Consignes de l'exercice
Prolongez le texte sur la certification HVE et l'éco-régime de la PAC en reprenant juste après sa dernière phrase.

Texte fourni
-*-*-

La certification HVE serait contraire au droit européen
Dans le cadre de la future PAC 2023-2027, la certification Haute Valeur Environnementale (HVE) permettrait d’accéder au niveau supérieur de l’éco-régime, (le nouveau paiement vert) établi par l’article 31 du règlement (UE) 2021/2115 relatif aux plans stratégiques. Ce choix du ministère de l’Agriculture, intégré dans le PSN français (Plan stratégique National) anime les débats depuis plusieurs mois car il place sur un pied d’égalité le label bio et la certification HVE.
Pas de plus-value environnementale suffisante
Le niveau 3 de la certification environnemental qualifié de « Haute Valeur Environnementale », est fondé sur des indicateurs de résultats relatifs à la biodiversité, la stratégie phytosanitaire, la gestion de la fertilisation et de l’irrigation. Cependant, pour les défenseurs de l’agriculture biologique, le compte n’y est pas ! « Les indicateurs choisis et les méthodes appliquées ne permettent pas de satisfaire aux exigences environnementales que cette certification est censée satisfaire ». Ce constat avait déjà été relayé, début 2021 par l’Office français de la biodiversité (OFB), établissement public de l’Etat placé sous la double tutelle du ministère de la Transition écologique et du ministère de l’Agriculture qui appelait à une révision profonde des critères d’éligibilité. La même année la Cour des comptes avait également affirmé que la HVE « envisagée comme moyen d’accès au niveau supérieur d’éco-régime dans le projet de PSN, n’apporte pas de garantie environnementale suffisante à l’heure actuelle. La révision des exigences et des voies d’accès à ce label est donc un préalable indispensable pour y adosser le paiement de l’éco-régime ».
Par ailleurs, la position du Gouvernement a vertement été critiquée, en mars dernier, par la Commission européenne qui demandait à la France « de tenir compte du niveau de sa contribution aux objectifs environnementaux par rapport à l’agriculture biologique et si nécessaire de différencier les niveaux de rémunération ». La Commission notait « avec préoccupation que la rémunération de niveau supérieur pour service environnemental dans l’éco-régime est la même pour l’agriculture biologique et la certification HVE alors que le cahier des charges de cette dernière est beaucoup moins contraignant ». Elle ajoutait prendre note de la révision en cours de la certification HVE, mais demandait à la France « soit de reporter l’inclusion des options d’accès à l’éco-régime par les certifications CE2+ et HVE à l’occasion d’une prochaine révision du PSN soit de suspendre ces options dans le Plan jusqu’à la mise en place du nouveau cahier de charges ».

-*-*-

Bloc de données
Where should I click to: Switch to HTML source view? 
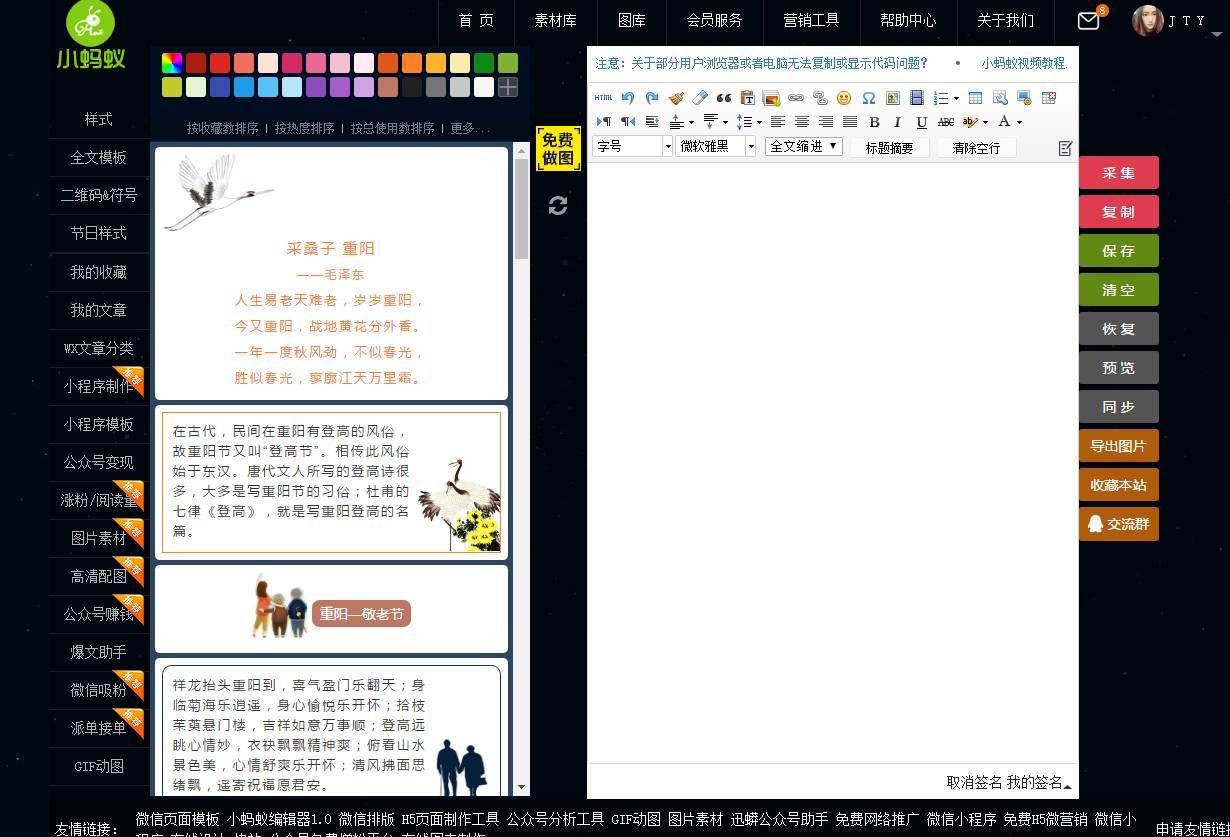(x=604, y=97)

-*-*-

Réponse attendue
Une entorse au règlement PSN
Avec cette étude, la FNAB porte la contestation sur le plan juridique en dénonçant plusieurs manquements au droit européen. En choisissant d’inclure la HVE dans la liste des pratiques agricoles bénéfiques pour l’environnement, la France ne répondrait pas aux objectifs fixés par le règlement PSN (règlement UE 2021/2115). De facto, toujours selon les auteurs de la note, si la Commission venait à approuver un plan stratégique national qui ne respecterait pas les dispositions de règlement PSN, sa décision serait entachée d’une invalidité.
Au-delà, la certification HVE serait incompatible avec le droit général de l’Union à plusieurs égards. L’étude évoque notamment une violation du principe d’égalité de traitement se fondant sur l’article 20 de la Charte des droits fondamentaux de l’Union européenne. Ainsi, « le défaut de pertinence du cahier des charges de la HVE au regard des exigences environnementales conduit à établir une différence de traitement entre les exploitations bénéficiant de la HVE et celles relevant de l’agriculture biologique. Ces dernières sont tenues en effet de satisfaire des indicateurs autrement plus exigeants que ceux de la HVE pour bénéficier du même régime », argumentent les rédacteurs de la note.
Les négociations entrent dans leur dernière ligne droite. Dans un communiqué en date du 23 juin 2022, la FNAB demande une valorisation de l’agriculture biologique et une différenciation avec la HVE. Le chiffre de 145 euros par hectare et par an sur l’éco-régime est avancé. « Nous sommes confiants, nous avons la science et les chiffres pour nous, si nous devons nous lancer dans une bataille juridique pour faire reconnaître ce que nous valons vraiment nous le ferons » concluait Philippe Camburet, président de la FNAB.